Whassup with altering priors after you see the data??

Juned Siddique writes:

I have a question regarding a paragraph in your paper, “Prior distributions for variance parameters in hierarchical models.”

In the paper, you write, “We view any noninformative or weakly-informative prior distribution as inherently provisional–after the model has been fit, one should look at the posterior distribution and see if it makes sense. If the posterior distribution does not make sense, this implies that additional prior knowledge is available that has not been included in the model, and that contradicts the assumptions of the prior distribution that has been used. It is then appropriate to go back and alter the prior distribution to be more consistent with this external knowledge.”

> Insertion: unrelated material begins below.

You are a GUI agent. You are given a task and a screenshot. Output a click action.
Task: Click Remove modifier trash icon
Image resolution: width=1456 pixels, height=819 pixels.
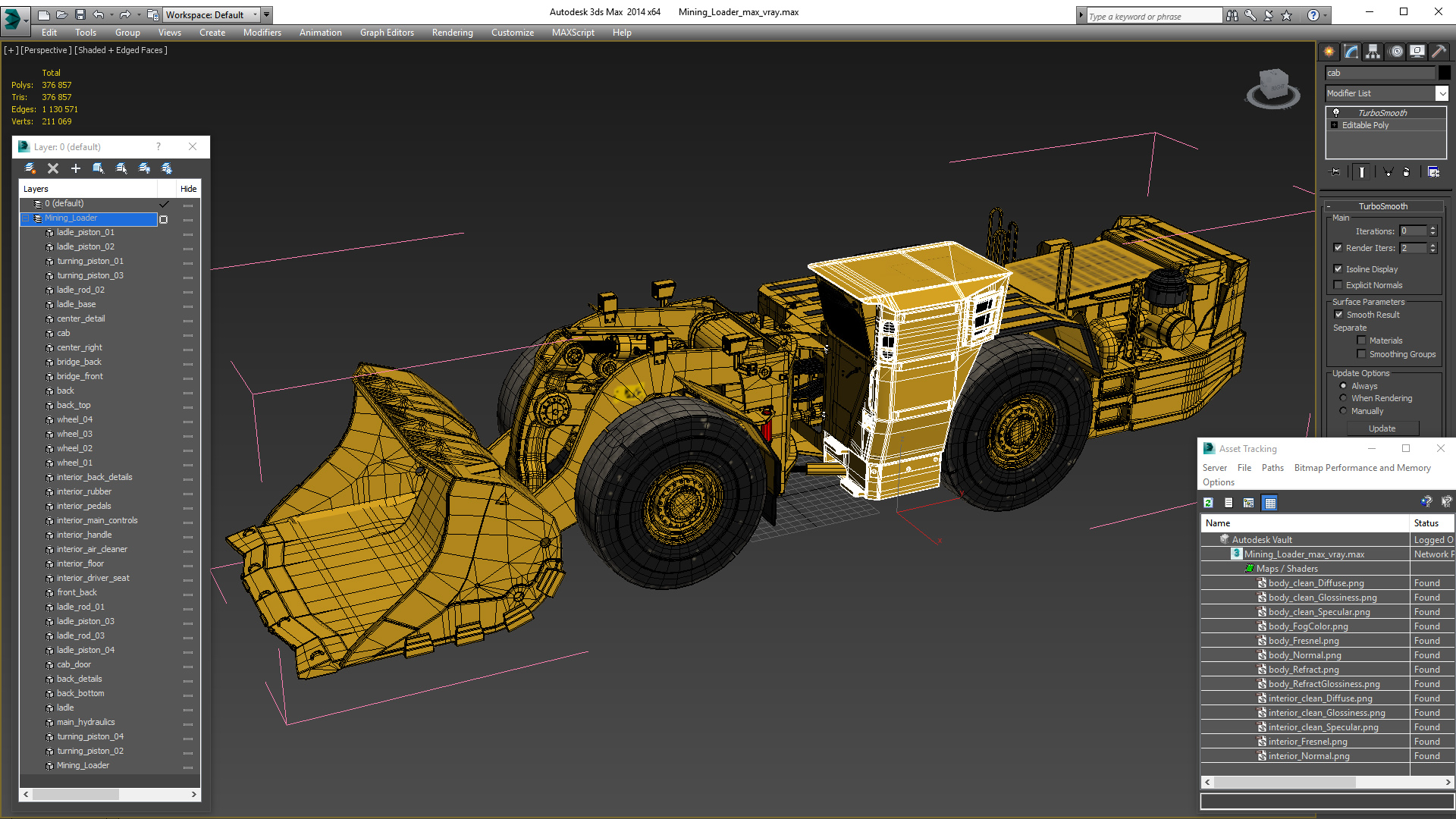click(1406, 172)
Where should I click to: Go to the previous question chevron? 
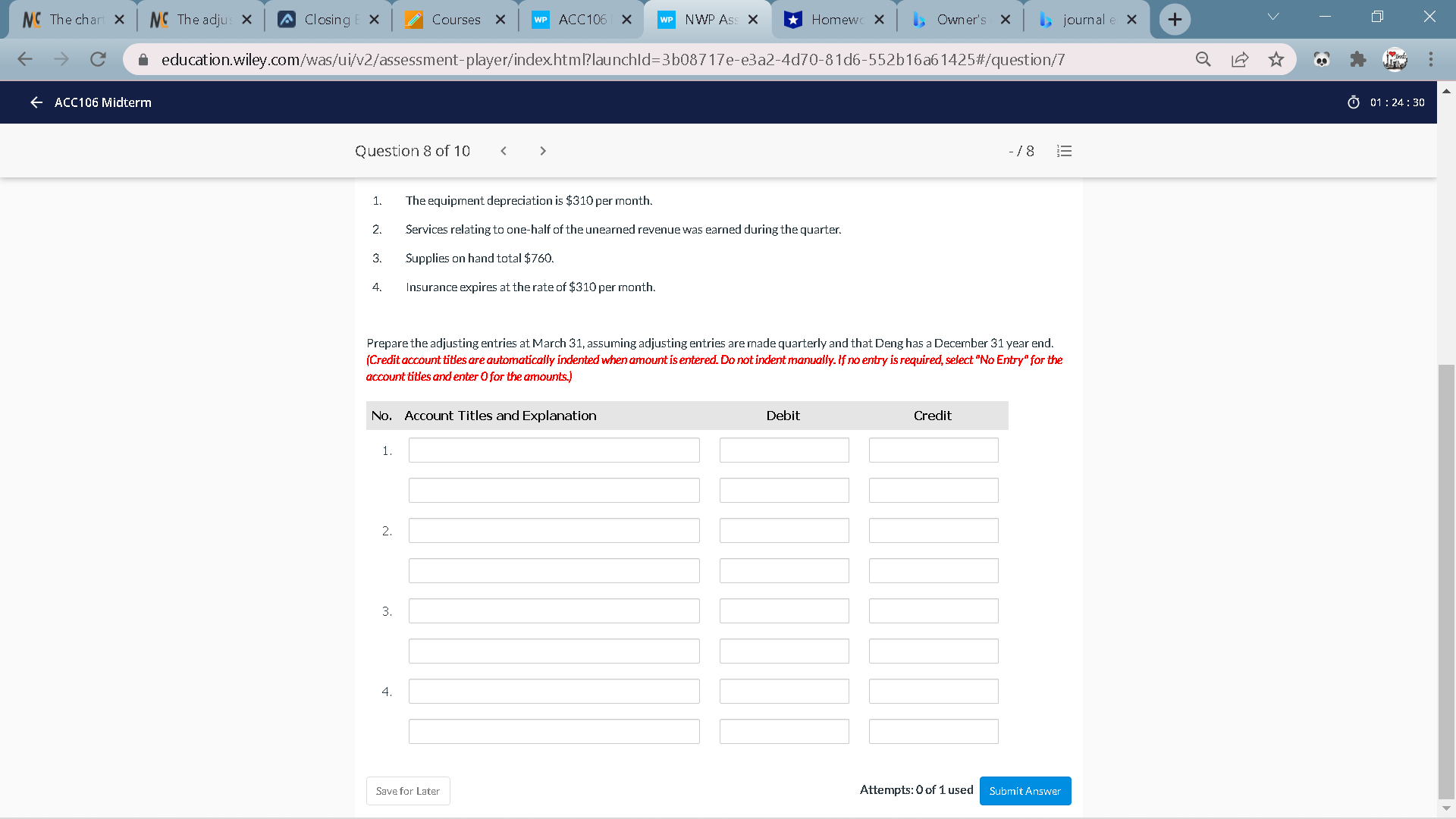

I don’t quite understand this passage, especially the part where you write, “this implies that additional prior knowledge is available that has not been included in the model,” and was hoping to get more explanation.

My situation is that I am fitting a random-effects probit model and using posterior predictive checking to check the fit of the model. One way to get the model to fit the data well is to use an informative prior that I arrived at by iterating between posterior predictive checking and making my prior more informative. While changing one’s model to make it fit the data better is standard in statistics, it seems like I should be changing the likelihood, not the prior. One the other hand, my “model” is my posterior distribution which also includes the prior.

My reply:

1. You should certainly feel free to change the likelihood as well as the prior. Both can have problems.

2. With hierarchical models, the whole likelihood/prior distinction becomes less clear. In your example, you have a probability model for the data (independent observations, I assume), a nonlinear probit model with various predictors, a normal model (probably) for your group-level coefficients, and some sort of hyperprior for what remains

3. My point in the quoted passage is that in the phrase “the posterior distribution does not make sense,” the “does not make sense” part is implicitly (or explicitly) a comparison to some external knowledge or expectation that you have. “Does not make sense” compared to what? This external knowledge represents additional prior information.

6 thoughts on “Whassup with altering priors after you see the data??

  1. I've had a very, very, very traditional statistics (really, econometrics) education – I check in on your blog from time to time, but often get lost on posts like this.

    Do you have a good resource explaining the logic of Bayesian statistics and examples of how the empirical process differs between Bayesians and non-Bayesians. Not a book, but maybe an essay or a paper that is accessible but thorough?

    Thanks

  2. Daniel: I recommend chapter 1 of Bayesian Data Analysis. There are various explanations of Bayesian inference on the web, but to my taste they don't give the real flavor of applied Bayesian statistics. The examples in these web tutorials tend to be toy examples with discrete parameter spaces.

    On the specific issue of prior distributions, you could take a look at this article and this article.

    Jonathan: Yes, exactly. But in a good way.

  3. I think I'd prefer to spend a little more time constructing a decent prior in the first place. I guess it might be due to my chosen field (engineering) but generally I can come up with several reasons to put bounds on some coefficients or to see why they should be at least in some vicinity…

    For example, suppose we're talking about estimating travel time from one location to another by car for a website like Google Maps. You know it isn't likely to be less than the time it would take to travel the given distance at 100 MPH, and it's not likely to take longer than if your average speed were say 10 mph. Furthermore, you can guess that the travel time has a skewness to the right since there are more ways to be delayed than to go really fast (in a sense). based on this, you could perhaps construct a reasonable prior based on a shifted lognormal distribution… or a beta distribution mixed with a shifted exponential distribution.

    Creating such a prior and putting it into your simulation might be sort of difficult depending on your computational sophistication and your tools. So you might look for a simpler distribution that can approximate the right shape, like a mixture of two or three normal distributions… You can tell a story that goes something like this: if I don't hit traffic, I will go between 50 and 70 MPH (first normal), but if I do hit moderate traffic I might go 30 to 50 MPH (second normal), and if there's a major accident, I might go as slow as 10 MPH the whole way, but that only happens say 10% of the time (3rd normal).

    I think this kind of story is also constructable in areas like econometrics or political science, but it might take a little more thinking to figure out what the right story is.

    If you've got enough data, you can ignore all this since your likelihood will dominate, but if you have limited data, and your prior makes some difference, it's not impossible to come up with logical arguments that can get you an approximate prior that's a lot more informative than a normal distribution with a massive default variance.

  4. Daniel: What you say is completely reasonable to me.

    John: Thanks for pointing out. I fixed the links.